I had two expectations when I sat down to talk with Jim Echement about the Rescue Mission of the Mahoning Valley, and both turned out to be wrong.  First, I thought I’d hear that the economic crisis of the last three years has caused a significant increase in poverty and homelessness.  While that may be true in terms of national statistics, and while the Rescue Mission has seen some increase in traffic, Echement doesn’t see economics as the primary problem.  Rather, he suggests that for most people, homelessness and persistent economic struggle are not matters of economic conditions so much as of personal trauma.   That may reflect his organization’s mission to help people overcome significant personal obstacles, to in effect change themselves, in order to move toward a more economically stable life. 
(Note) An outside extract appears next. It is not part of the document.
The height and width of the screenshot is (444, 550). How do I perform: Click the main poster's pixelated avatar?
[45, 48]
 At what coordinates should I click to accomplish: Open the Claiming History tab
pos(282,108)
But that leads to my second misconception.  I had assumed that the Rescue Mission would have a goal of providing life-changing assistance to anyone who is homeless and in need.  In some ways, that’s true.  They provide meals to anyone who walks in the door, every day.  But when it comes to helping people get off the streets permanently, Echement suggests, they focus on those who are ready to make a change.   To qualify for their “Second Chance” program, which provides long-term housing, training, and support, participants must agree to abide by some clear and rather strict rules.  That helps to instill discipline, and that, in turn, helps people discover that they have more control over their own circumstances than they might have thought. 
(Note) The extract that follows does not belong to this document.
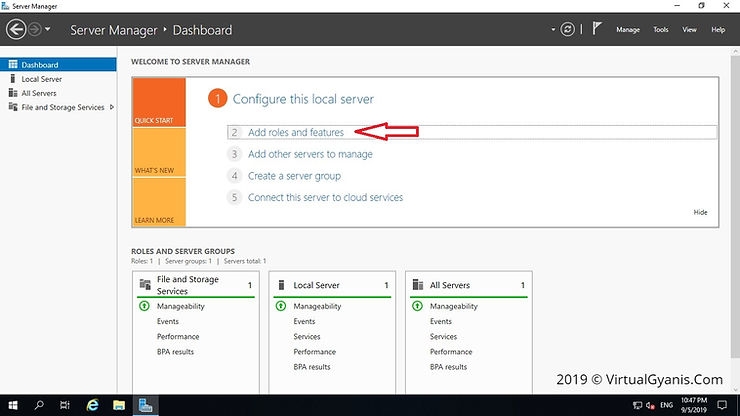Screen dimensions: 740x416
Task: Click Add other servers to manage
Action: click(x=310, y=154)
From my perspective, both parts of the Rescue Mission’s work matter – providing food and shelter for those in immediate need, regardless of their circumstances, and helping people transform their lives.  Those are challenging goals at any time, and all the more so these days.

Wednesday, September 21, 2011

Challenging the Myth of a Divided City


There’s an old, too-often told myth about Youngstown’s history: that we haven’t been able to solve the community’s problems because we’ve been too divided.  When I call this a myth, I mean that it’s necessarily false.  Rather, I’m thinking of this as a myth in the sense that this story at once influences and explains the way things are.  We do squabble among municipalities, between the cities and the suburbs, between whites and blacks, and between multiple organizations all trying to make a difference, and some of those divisions do hamper our efforts.  But the myth itself also encourages us to believe that we can’t achieve anything as long as we’re divided, and that, in turn, leads us to blame each other for local problems.  If only that other group would stop trying to do what my group is doing, we say, everything would be fine. 

It’s useful to keep this myth in mind when we talk about the work of the Youngstown Neighborhood Development Corporation.  On the one hand, the YNDC is an example of creating a new organization to take on work that some others were already doing, albeit in different and sometimes smaller ways.  When YNDC began, the Mahoning Valley Organizing Collaborative and ACTION had both been working to address the needs of urban neighborhoods.  Commonwealth, Catholic Charities, Habitat for Humanity, and some others had long been involved in renovating old housing and developing new properties to help lower-income families become homeowners or stable renters.  Jubilee Gardens, Goodness Grows, Villa Maria, and Grow Youngstown were all involved in various ways in creating urban gardens and promoting local agriculture.  

Despite that, YNDC is a welcome addition to the community development landscape, for two key reasons.  One is a matter of scale, which is made possible in part by significant funding – more than most of those other projects.  That has allowed YNDC to hire strong staff members and invest in meaningful ways in a few targeted areas.  Funding also allows YNDC to do something that the myth about Youngstown tells us never happens: to foster collaboration with other organizations.  As YNDC Executive Director Presley Gillespie explained when we talked, YNDC doesn’t want to compete with or eliminate those other groups, nor is it in anyone’s interest for every project or person to be part of a single organization.  Rather, YNDC can fulfill one of the visions of the Wean Foundation (one of its sponsors): to increase the community’s capacity for development by increasing our ability to work together – not by making everyone part of one big operation but by fostering productive partnerships.